— SOURCE —
——————

# The World City with the best tree cover



## MikeHunt (Nov 28, 2004)

Amigo, I have never been to Toronto, so I have no insight into Palmerston Avenue. However, the trees in the areas I mentioned are very high, old trees. They're not 8 feet high. How many times have you been to NY because you don't seem to know what you're talking about vis-a-vis NYC.


----------



## mike2designatl (Oct 13, 2004)

atlanta georgia should be on that list


----------



## Sitback (Nov 1, 2004)

How comes no one has bothered posting pics of London?

All I know is that London, with in the city proper boundaries (Greater London) is 1/3 greenland. And has more greenland is total then any other city. When you go towards areas like Richmond, Hamstead, Barnet it's like your in the countryside.

I don't know about tree cover but London is the park king! All these pics are taken within London proper.


----------



## Effer (Jun 9, 2005)

New Delhi


----------



## skytalk (Dec 16, 2002)

surely there must be better pics of london than posted. Lets see some decent photos from the poll winner so far.

Here are a few more of sydney


----------



## zulu69 (Sep 5, 2003)

Well from the list i have been to Rome and Paris. Paris is not very green at all, while Roma is, but the trees suit the dry climate and hence are not as big or green. I still think Sydney is very green although i have read and seen London and it also appears every bit as green as Sydney. Anyway here is a shot of Sydney from space to show its 'green' side. *please note that is is really only 60% of the metro and a lot has been omitted*, but you get the drift


----------



## KGB (Sep 12, 2002)

"Amigo, I have never been to Toronto, so I have no insight into Palmerston Avenue. However, the trees in the areas I mentioned are very high, old trees. They're not 8 feet high. How many times have you been to NY because you don't seem to know what you're talking about vis-a-vis NYC."



Nobody said Manhattan didn't have some mature trees....but maybe you should consider the topic....manhattan is not going to be winning any tree contests in the near future....for size, coverage or quanity.






KGB


----------



## Booyashako (Sep 11, 2002)

——————

— MATERIAL SHOWN —
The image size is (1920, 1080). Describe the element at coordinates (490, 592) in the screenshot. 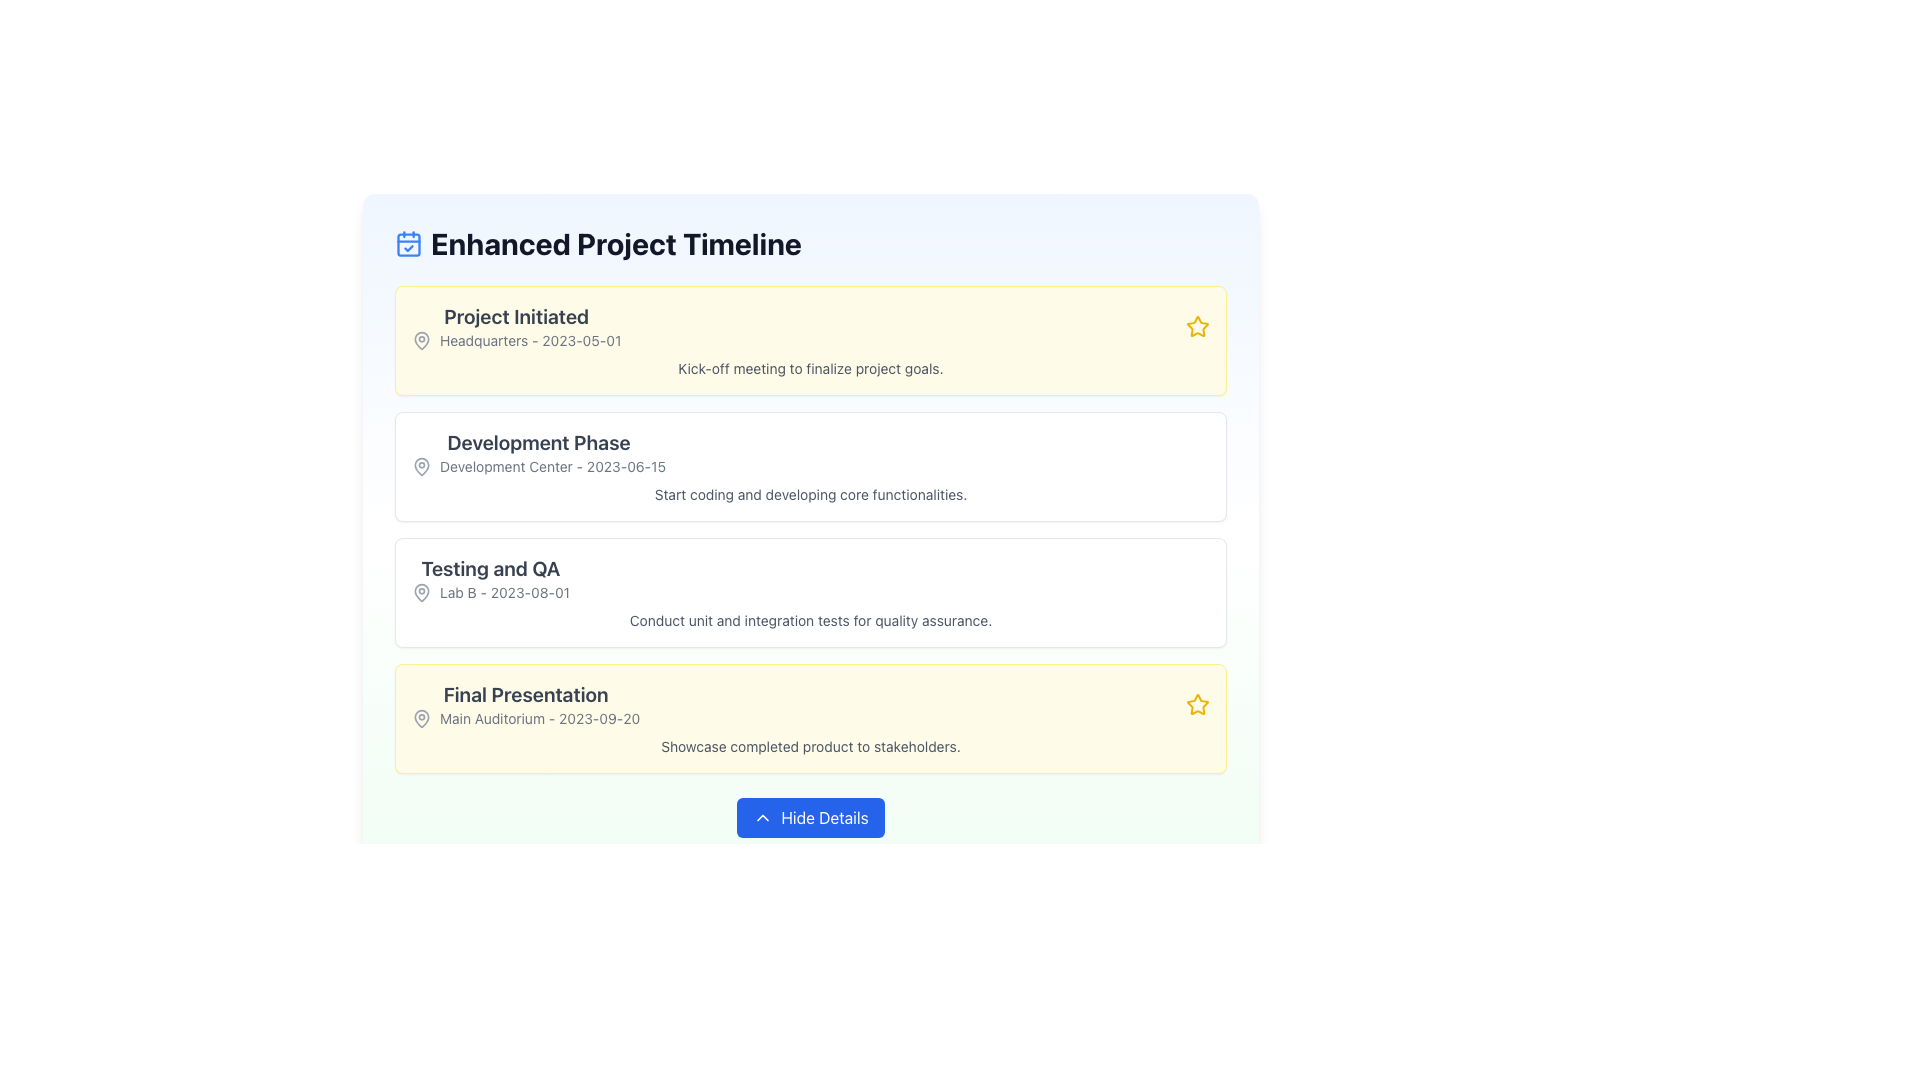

——————

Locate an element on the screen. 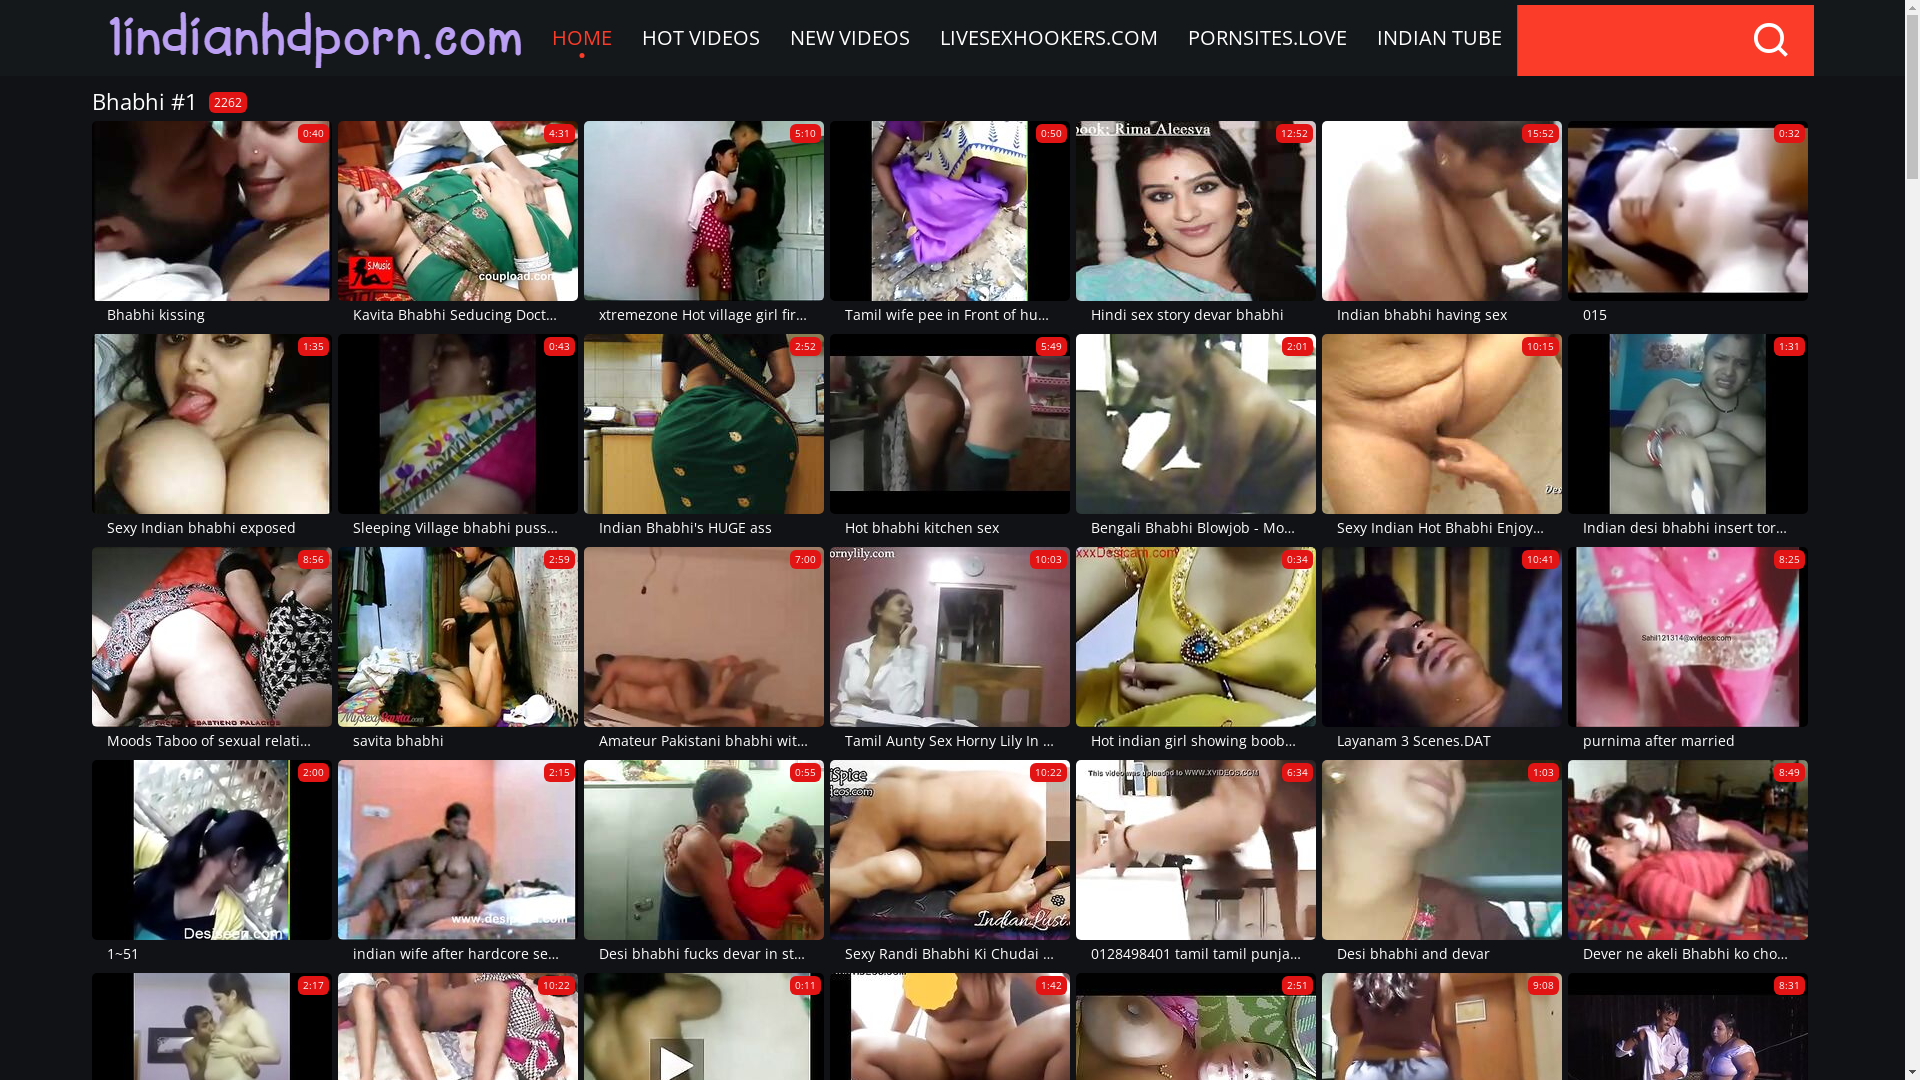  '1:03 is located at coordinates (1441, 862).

——————

— WHAT THIS TASK INVOLVES —
Answer these questions about the tree cover thread:
1. Which poster says Atlanta, Georgia should be on the list?
2. According to Sitback, what fraction of Greater London is greenland?
3. Which city does zulu69 call "not very green at all"?
You won't need the lines for this.

— THE OUTPUT —
1. mike2designatl
2. One third (1/3)
3. Paris